Der Amp ist, wie bereits erwähnt, zweikanalig aufgebaut und entsprechend sind auch die Potis in zwei Reihen angeordnet. Beide Kanäle sind identisch und besitzen jeweils einen Gainregler, eine Dreiband-Klangregelung bestehend aus Bass, Middle und Treble, ein Master- und ein Presence-Poti. Sämtliche Knöpfe sind mit dem Schaft des Potis verschraubt und besitzen weiße Skalenmarkierungen, sodass ein Ablesen der Stellung auch aus einiger Entfernung zu erkennen ist. Umgeschaltet wird entweder mit dem bereits erwähntem Fußschalter oder mithilfe eines Kippschalters, der sich links neben den Reglern befindet und mit Clean/Distortion beschriftet ist. Direkt daneben liegt die Eingangsbuchse.

Ist der cleane Kanal in Arbeit, wird dies von einer gelben LED angezeigt, im Distortion-Kanal leuchtet sie rot. Darunter befindet sich ein weitere Schalter, mit dem eine Boost-Funktion aktiviert werden kann, die auf beiden Kanäle wirkt. Rechts neben den Potis sind zwei weitere Mini-Kippschalter montiert, wobei der obere mit Push und der untere mit Mid Cut beschriftet ist. Wird Push eingeschaltet, werden im cleanen Kanal die Mitten angehoben, Mid Cut höhlt diese im Distortion-Kanal etwas aus. Das sind durchaus sinnvolle Ergänzungen, denn um den Cleansound durchsetzungsfähiger zu gestalten, werden gern die Mitten angehoben. Dagegen werden bei High-Gain-Sounds die Mitten bevorzugt herausgedreht, um den sogenannten "Scoop"-Sound zu generieren. Ein größeres Kippschalter-Duo, bestehend aus Standby und Power, darf natürlich auch nicht fehlen. Wird der Amp angeschaltet, leuchtet eine blaue LED auf der rechten Seite des Bedienfeldes.

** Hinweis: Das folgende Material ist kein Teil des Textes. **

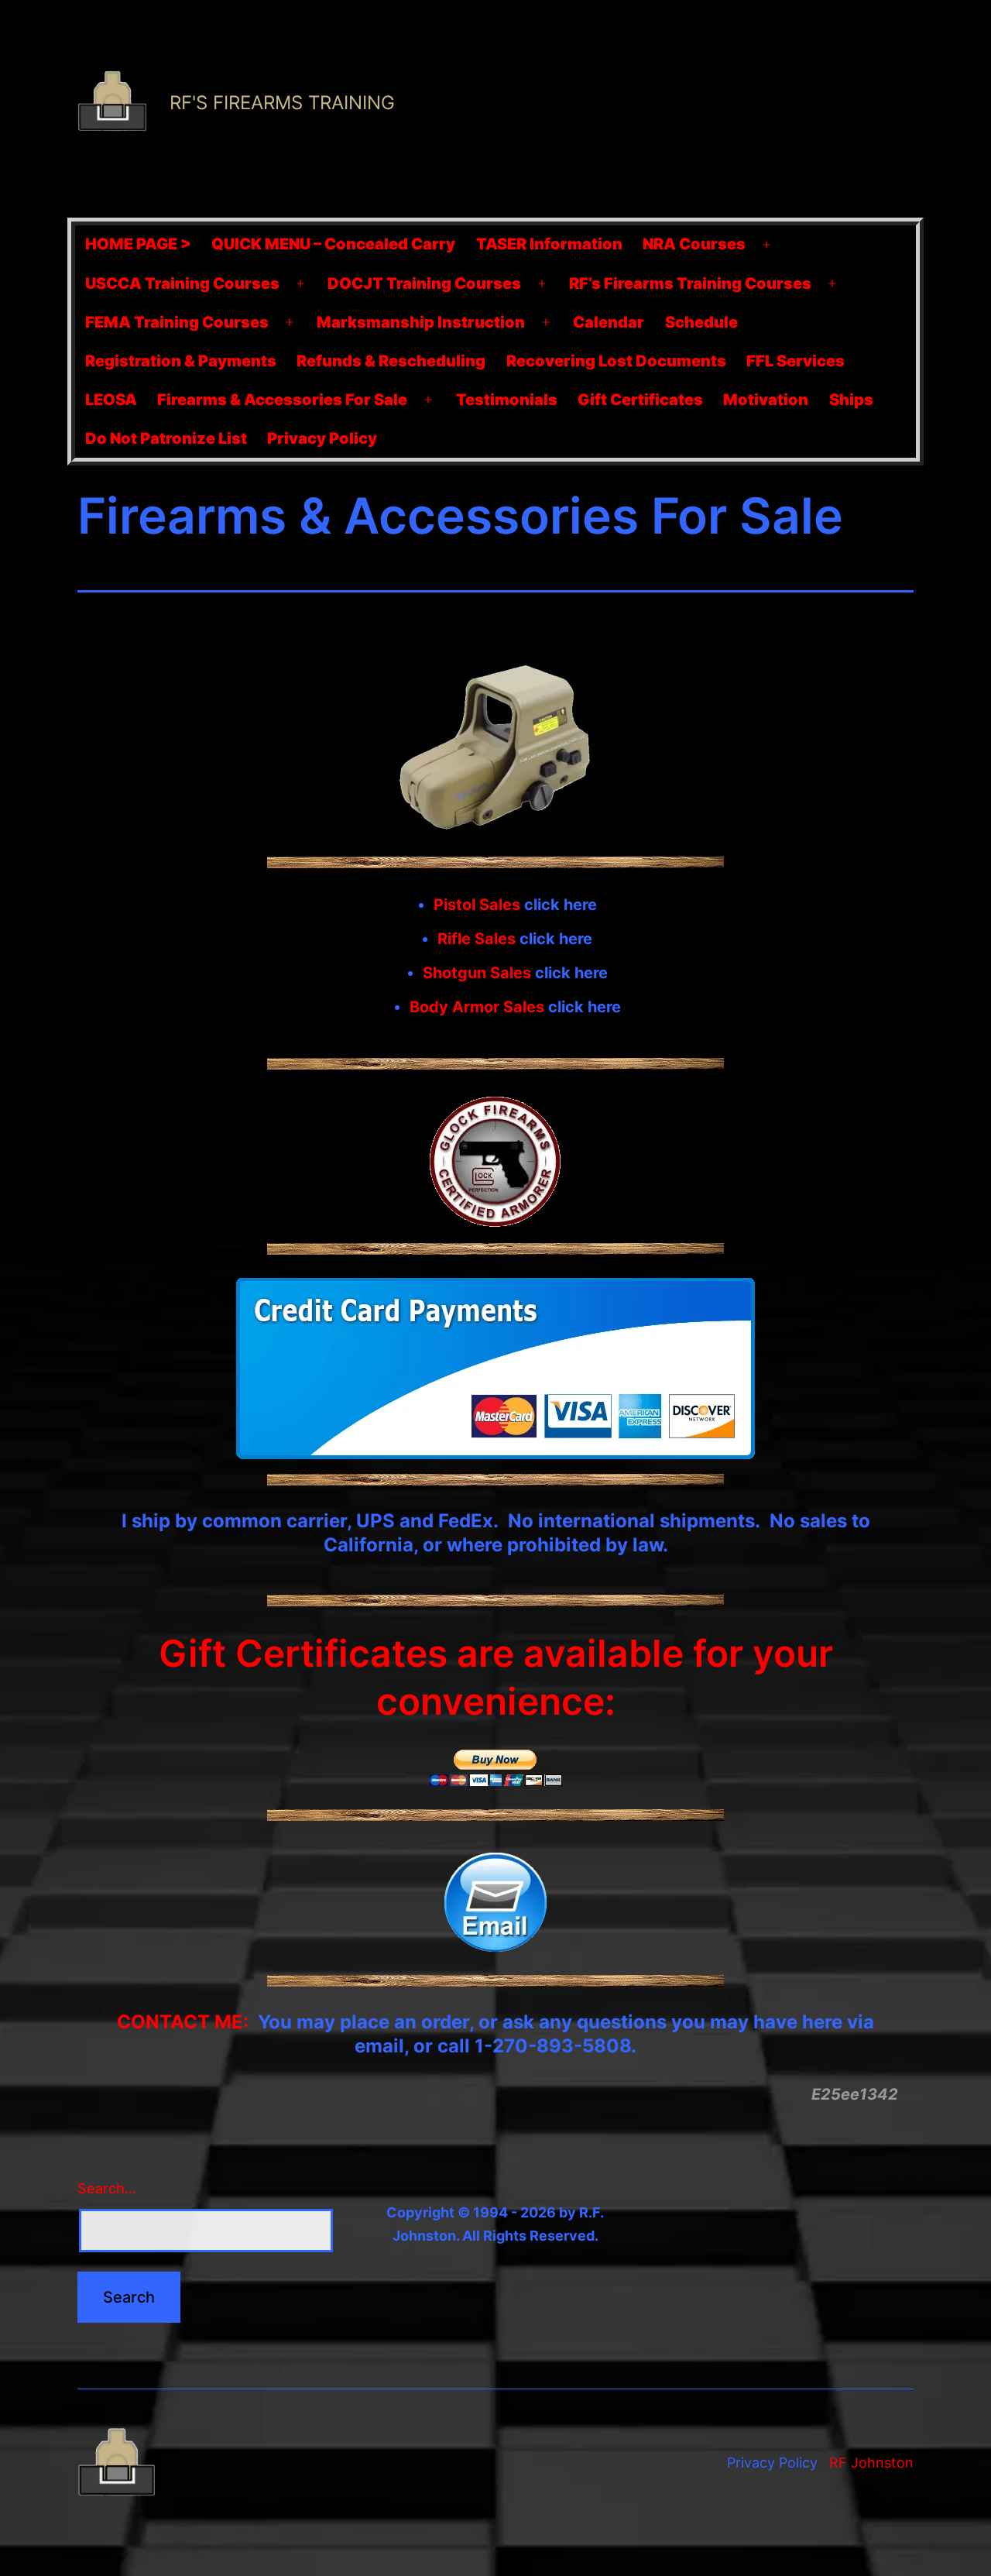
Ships (851, 399)
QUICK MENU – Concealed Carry (333, 244)
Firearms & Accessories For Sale (282, 399)
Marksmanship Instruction (421, 322)
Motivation (765, 399)
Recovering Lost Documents (616, 361)
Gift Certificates (640, 399)
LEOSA (111, 399)
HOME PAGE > (138, 244)
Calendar (608, 322)
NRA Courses (694, 244)
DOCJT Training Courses (424, 283)
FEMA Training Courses (177, 322)
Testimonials (506, 399)
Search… (106, 2188)
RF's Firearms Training (282, 102)
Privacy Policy (322, 438)
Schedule (701, 322)
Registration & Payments (180, 361)
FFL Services (795, 361)
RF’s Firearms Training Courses (690, 283)
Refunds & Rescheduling (391, 361)
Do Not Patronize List (166, 438)
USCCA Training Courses (182, 283)
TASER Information (549, 244)
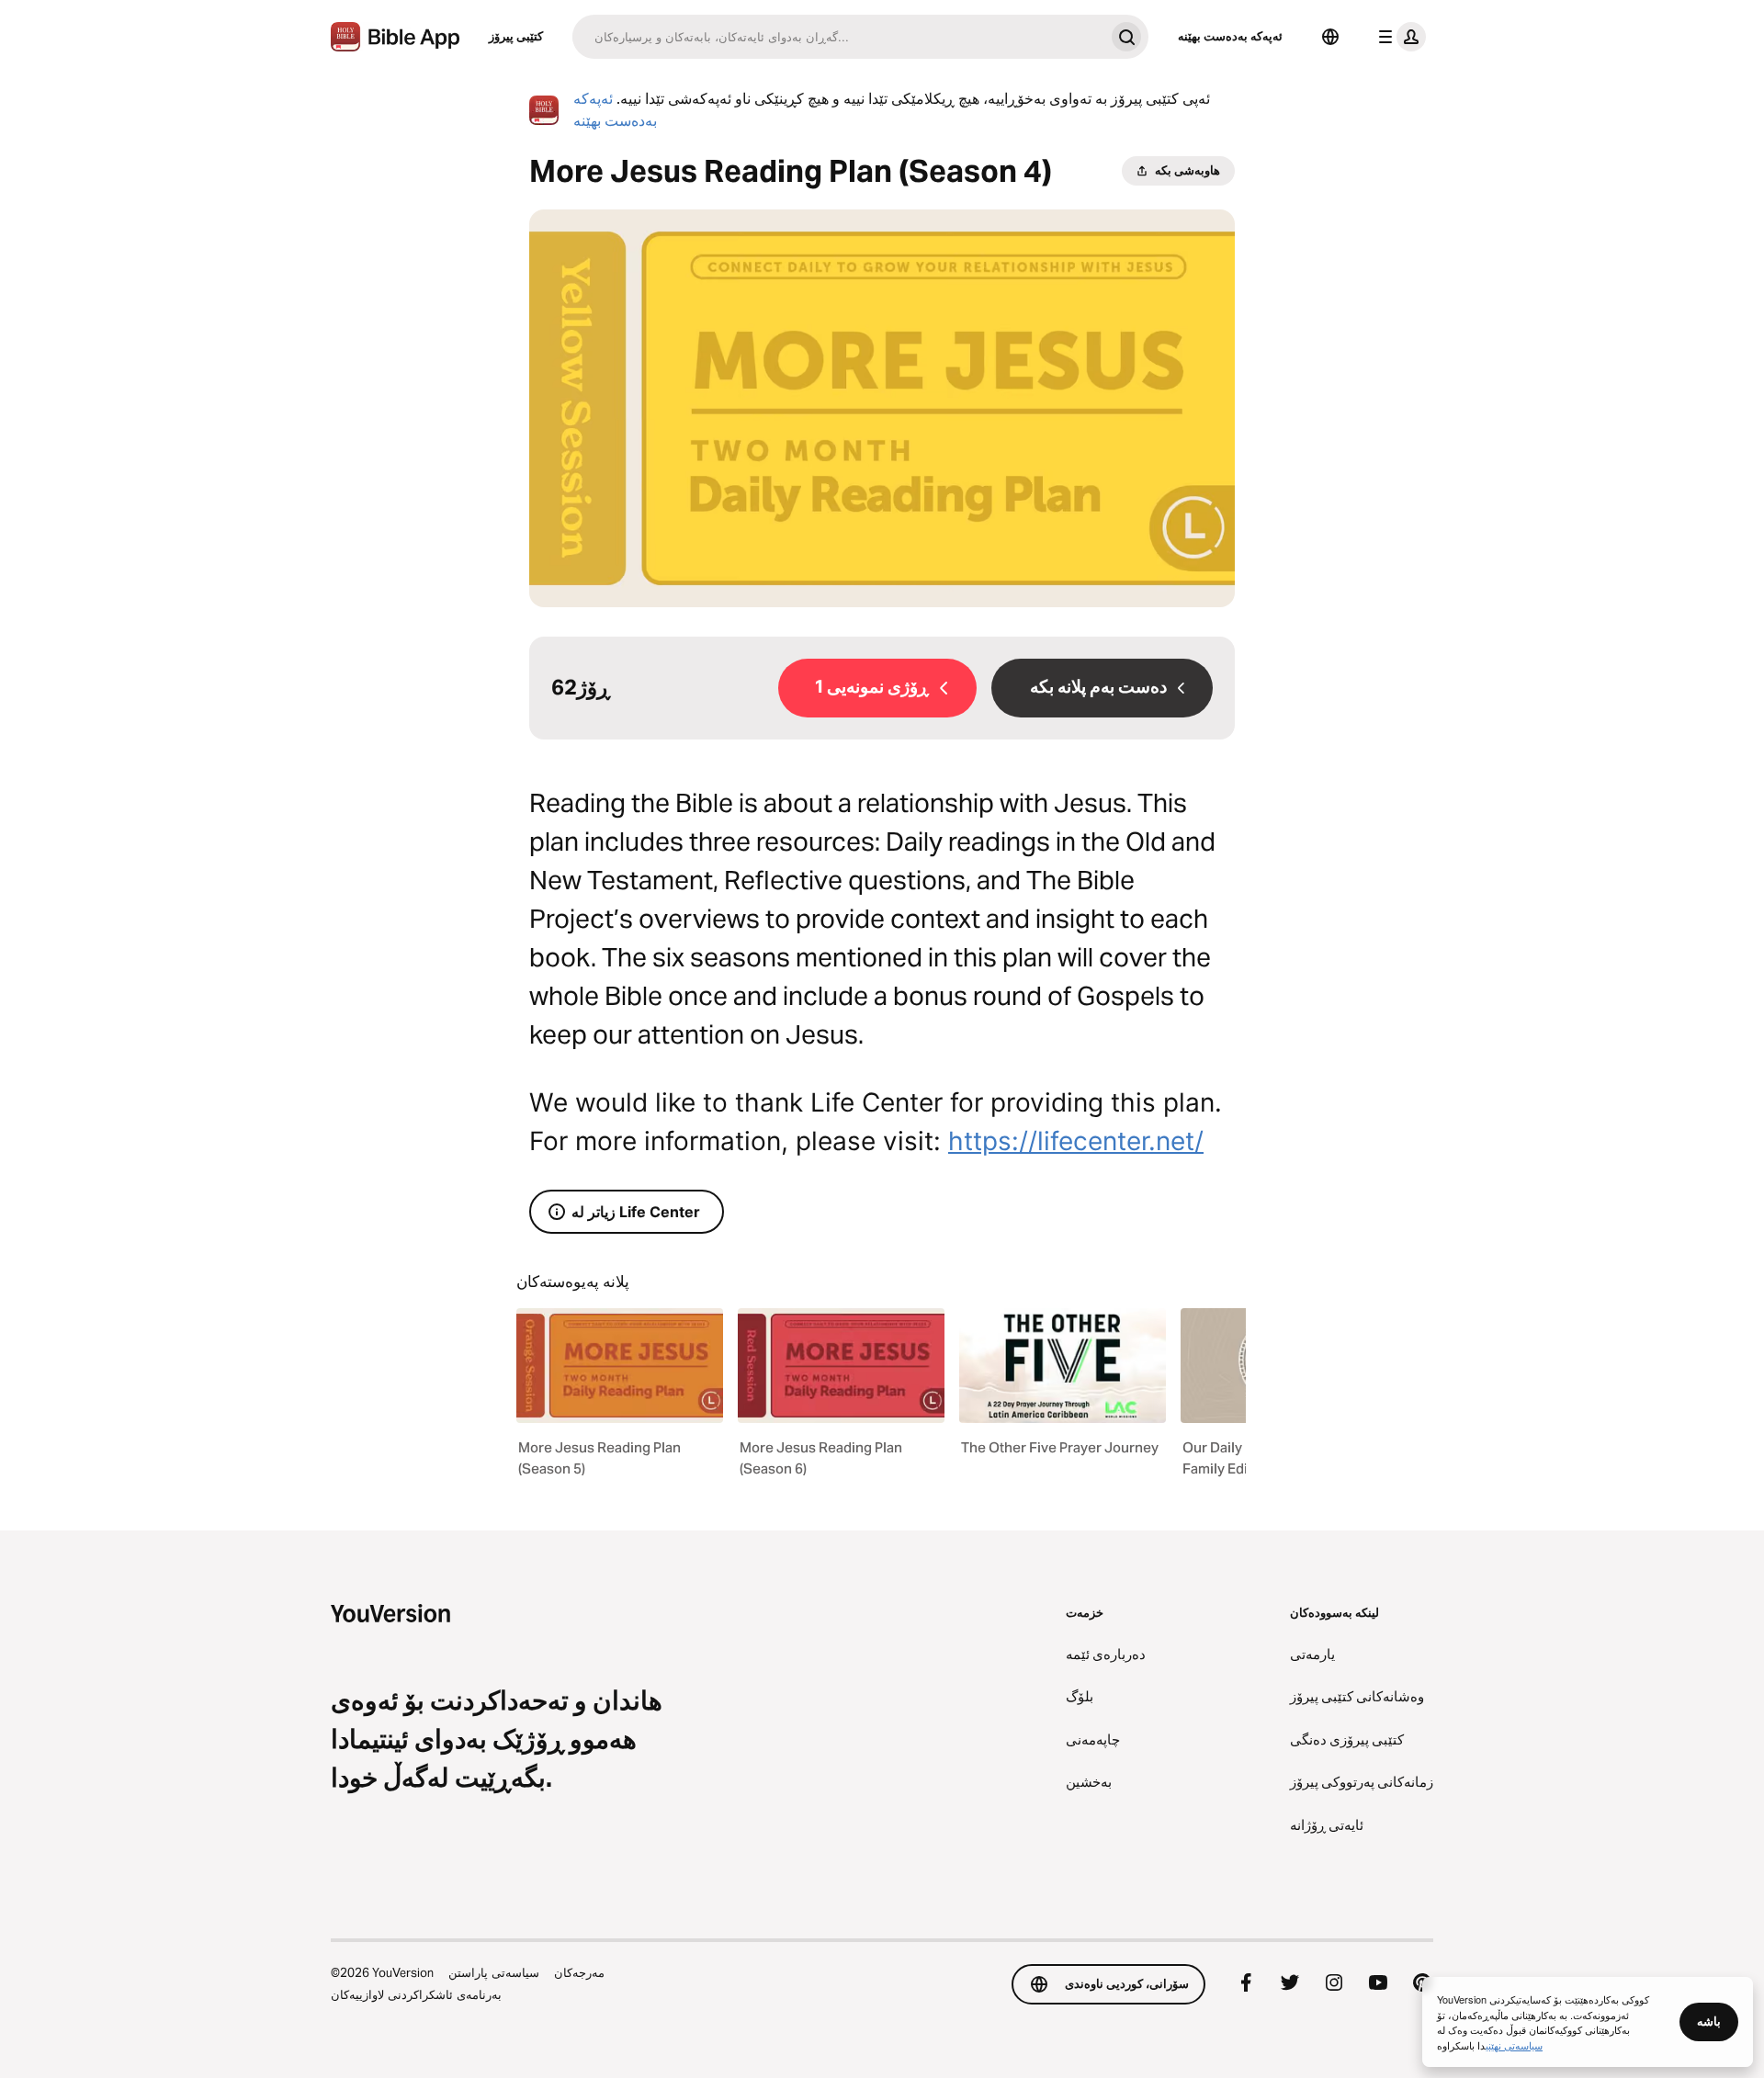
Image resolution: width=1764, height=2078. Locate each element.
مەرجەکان (579, 1972)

Ein Blick auf die Rückseite des sauber gefertigten und komplett schwarz lackierten Amps zeigt die Kaltgeräte-Buchse, für die das passende Kabel im Karton beiliegt, darunter ein Umschalter, der zwischen 230 Volt und 120 Volt wählt. Damit dies nicht versehentlich geschieht, wird der Schalter von einem durchsichtigen Kunststoffstreifen abgedeckt. Der Blick wandert weiter nach rechts und bleibt bei dem Effektloop hängen, der aus einer Send- und einer Return-Buchse besteht. Die Loop lässt sich mittels eines Kippschalters zudem komplett deaktivieren, sehr gut. Aber auch dem Send-Level hat man ein eigenes Poti spendiert, mit dem sich der Level des ausgehenden Signals feinjustieren lässt. Der mitgelieferte Fußschalter findet seinen Anschluss ebenfalls hier auf der Rückseite genau wie die potenziellen Lautsprecher. Hier stehen drei Klinkenbuchsen bereit, die einen Anschluss einer 4, 8 oder 16 Ohm Box ermöglichen. Ein Blick ins Innere des Verstärkers zeigt drei ECC 83, zwei EL 84 und eine ECC82 Röhre, der Amp liefert 15 Watt Ausgangsleistung, Röhrenwatt, wohlgemerkt. Denn die können eine beträchtliche Lautstärke erzeugen, was ich im Praxisteil natürlich näher erkunden werde.

Die Verarbeitung des in China gefertigten Topteils ist für den aufgerufenen Preis sehr gut und hinterlässt bei mir insgesamt einen hochwertigen Eindruck.